__GIVEN TASK 1__.
Using the passage on the Chemical Weapons Convention, answer these questions:
(a) Which State spoke on behalf of the African Group during the general debate?
(b) How many tons of chemical weapons had the US destroyed as of early June?
(c) In 1998, what percentage of Schedule 2 inspections were carried out in Member States of the European Union?

__DOCUMENT__.
========================================

The already mentioned model facility agreements for CW storage facilities and CW production facilities were agreed upon and submitted to the Executive Council. In addition, two still outstanding CW related issues could be resolved by the facilitator appointed for the issue. They relate to the declaration requirements for chemical weapons and the determination of how States Parties report CW on their territory which are owned by another State. (10) Yet, despite these successes, a considerable number of unresolved issues remain more than two years after entry into force of the Convention. This state of affairs once more raised the question for the Fourth Session of the Conference on how to continue dealing with these matters. The Chairman of the Committee of the Whole who was in charge of coordinating the various facilitators work recalled that the "facilitation process was invented during the First Session of this Conference to deal with the problems created by the incomplete work of the Preparatory Commission and the composition of the Organization at that early stage." He went on th suggest that it "may now be time to close this chapter, and to start using the term 'unresolved issues' for those that actually deserve it". (11)

The Fourth Session of the Conference of States Parties

During the general debate 40 States Parties made statements in which they presented their assessments of the state of affairs in implementing the Convention. Two of them spoke on behalf of groups of States: Germany on behalf of the European Union and Algeria on behalf of the African Group. Recurring themes were the achievements made up to now in implementing the Convention, the need to redress imbalances in the fulfilment of treaty obligations, as well as the desirability of achieving universal adherence to the Convention.

In addition, a number of statements are noteworthy for some of the issues they addressed. In the Canadian statement, for example, it was announced that the "Government of Canada is in the process of removing its reservation to the 1925 Geneva Protocol in respect of chemical weapons, as this is no longer relevant or necessary, given the Chemical Weapons Convention." The German statement on behalf of the EU pointed out that "failure by a State Party with a major chemical industry to provide declarations has led in 1998 to 64 per cent of Schedule 2 inspections and 54 per cent of Schedule 3 inspections being carried out in Member States of the European Union. The EU believes that the time has come for all concerned to take action urgently to redress the imbalance", thereby setting the stage for the end-game of the budget negotiations, especially the industry verification part thereof.

The US statement reaffirmed that CW destruction in the country was well on target and stated that as of early June the US had destroyed close to 4,500 tons, or 14% of its CW stocks. Less promising was the US statement in relation to the timing of its industry declaration. Here, the US delegate announced that "it is unlikely that we will be in a position to submit the required declarations before early next year at best." Yet, this confession of continued US non-compliance with the Convention did not prevent him from criticizing the "artificial limits on further industrial inspections until all initial inspections have taken place", which were being sought by some States Parties. The Polish statement in the General Debate contained a passage on old CW in which it is postulated that there is "a fundamental requirement that the costs of verification of old chemical weapons shall be reimbursed to the OPCW in accordance with the same guidelines which apply to chemical weapons." Unfortunately, the Polish delegate did not elaborate on how he derived this opinion - which resembles that of the US on this matter to a considerable extent - from the text of the Convention.

========================================

__GIVEN RECORDS__.
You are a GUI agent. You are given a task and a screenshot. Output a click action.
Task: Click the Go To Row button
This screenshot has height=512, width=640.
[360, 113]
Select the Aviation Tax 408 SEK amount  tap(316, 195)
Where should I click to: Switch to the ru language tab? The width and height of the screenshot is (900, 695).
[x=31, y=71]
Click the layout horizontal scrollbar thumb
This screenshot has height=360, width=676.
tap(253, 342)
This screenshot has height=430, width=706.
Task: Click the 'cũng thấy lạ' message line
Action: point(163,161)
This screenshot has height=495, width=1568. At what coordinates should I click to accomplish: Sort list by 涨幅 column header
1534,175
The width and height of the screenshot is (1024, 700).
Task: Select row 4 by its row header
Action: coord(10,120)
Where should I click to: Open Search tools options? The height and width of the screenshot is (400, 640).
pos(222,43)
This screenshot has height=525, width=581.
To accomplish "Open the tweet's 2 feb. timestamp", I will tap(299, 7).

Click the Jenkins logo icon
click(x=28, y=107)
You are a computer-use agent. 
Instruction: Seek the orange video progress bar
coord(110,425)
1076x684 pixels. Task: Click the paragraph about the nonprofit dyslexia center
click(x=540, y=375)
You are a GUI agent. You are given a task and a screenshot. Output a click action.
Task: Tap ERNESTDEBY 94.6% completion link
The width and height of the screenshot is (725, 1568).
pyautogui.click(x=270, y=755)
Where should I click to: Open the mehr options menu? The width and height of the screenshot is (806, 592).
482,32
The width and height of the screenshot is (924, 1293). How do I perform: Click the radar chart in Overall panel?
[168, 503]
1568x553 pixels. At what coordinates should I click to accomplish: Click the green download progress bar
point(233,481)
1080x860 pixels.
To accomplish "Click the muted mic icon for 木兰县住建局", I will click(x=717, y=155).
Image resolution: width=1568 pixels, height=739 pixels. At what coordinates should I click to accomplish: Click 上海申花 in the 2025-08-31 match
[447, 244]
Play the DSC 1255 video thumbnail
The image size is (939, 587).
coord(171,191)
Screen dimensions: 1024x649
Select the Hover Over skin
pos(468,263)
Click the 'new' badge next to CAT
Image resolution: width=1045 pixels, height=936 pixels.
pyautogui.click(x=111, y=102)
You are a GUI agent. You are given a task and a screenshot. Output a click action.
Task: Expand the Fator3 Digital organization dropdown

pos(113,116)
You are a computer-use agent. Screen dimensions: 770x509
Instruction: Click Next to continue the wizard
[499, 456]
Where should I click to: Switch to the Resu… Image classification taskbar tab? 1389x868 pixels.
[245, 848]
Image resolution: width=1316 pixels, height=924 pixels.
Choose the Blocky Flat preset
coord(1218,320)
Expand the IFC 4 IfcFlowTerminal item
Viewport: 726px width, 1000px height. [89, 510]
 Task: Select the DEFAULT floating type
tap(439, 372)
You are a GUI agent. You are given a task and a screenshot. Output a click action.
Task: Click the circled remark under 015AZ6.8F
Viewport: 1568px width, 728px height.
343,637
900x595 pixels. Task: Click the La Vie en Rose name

========================================

__GIVEN TASK 2__. Gather every row above that contains the word "video", and copy each one in full.

__CORRECT RESPONSE 1__.
(a) Algeria
(b) Close to 4,500 tons, or 14% of its stocks
(c) 64 per cent

__CORRECT RESPONSE 2__.
Instruction: Seek the orange video progress bar
Play the DSC 1255 video thumbnail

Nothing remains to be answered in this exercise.